=== Supplied data ===

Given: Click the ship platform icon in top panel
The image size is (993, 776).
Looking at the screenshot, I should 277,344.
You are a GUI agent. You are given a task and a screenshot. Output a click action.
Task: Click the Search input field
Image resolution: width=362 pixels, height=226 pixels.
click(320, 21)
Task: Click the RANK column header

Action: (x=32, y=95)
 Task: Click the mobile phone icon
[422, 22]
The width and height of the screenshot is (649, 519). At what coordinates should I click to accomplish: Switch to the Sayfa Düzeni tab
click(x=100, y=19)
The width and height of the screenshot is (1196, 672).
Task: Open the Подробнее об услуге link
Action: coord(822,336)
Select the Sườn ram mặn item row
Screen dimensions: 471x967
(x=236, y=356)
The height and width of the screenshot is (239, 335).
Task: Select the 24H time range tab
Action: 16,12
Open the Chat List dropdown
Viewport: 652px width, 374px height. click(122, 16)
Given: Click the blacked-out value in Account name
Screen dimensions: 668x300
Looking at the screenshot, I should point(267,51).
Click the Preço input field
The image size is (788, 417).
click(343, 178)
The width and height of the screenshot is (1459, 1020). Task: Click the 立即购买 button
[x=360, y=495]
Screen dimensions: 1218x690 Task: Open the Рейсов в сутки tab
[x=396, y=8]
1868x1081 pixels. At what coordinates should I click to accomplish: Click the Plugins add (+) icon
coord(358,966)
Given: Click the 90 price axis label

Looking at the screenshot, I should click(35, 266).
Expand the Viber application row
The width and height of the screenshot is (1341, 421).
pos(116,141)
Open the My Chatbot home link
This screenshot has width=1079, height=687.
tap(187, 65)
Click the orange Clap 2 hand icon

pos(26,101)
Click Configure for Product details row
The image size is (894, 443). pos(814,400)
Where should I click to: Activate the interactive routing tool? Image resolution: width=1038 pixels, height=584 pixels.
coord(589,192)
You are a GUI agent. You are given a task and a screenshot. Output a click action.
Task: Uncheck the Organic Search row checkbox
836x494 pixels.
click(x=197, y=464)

===

- Required task
Convert the records from the line containing "The width and height of the screenshot is (1459, 1020)." down to the line containing "coord(358,966)", both included, into a Markdown table with the columns Entry and Text. Number each line under Entry, and omit any blank lines.

- Solution for this problem
| Entry | Text |
|---|---|
| 1 | The width and height of the screenshot is (1459, 1020). Task: Click the 立即购买 button |
| 2 | [x=360, y=495] |
| 3 | Screen dimensions: 1218x690 Task: Open the Рейсов в сутки tab |
| 4 | [x=396, y=8] |
| 5 | 1868x1081 pixels. At what coordinates should I click to accomplish: Click the Plugins add (+) icon |
| 6 | coord(358,966) |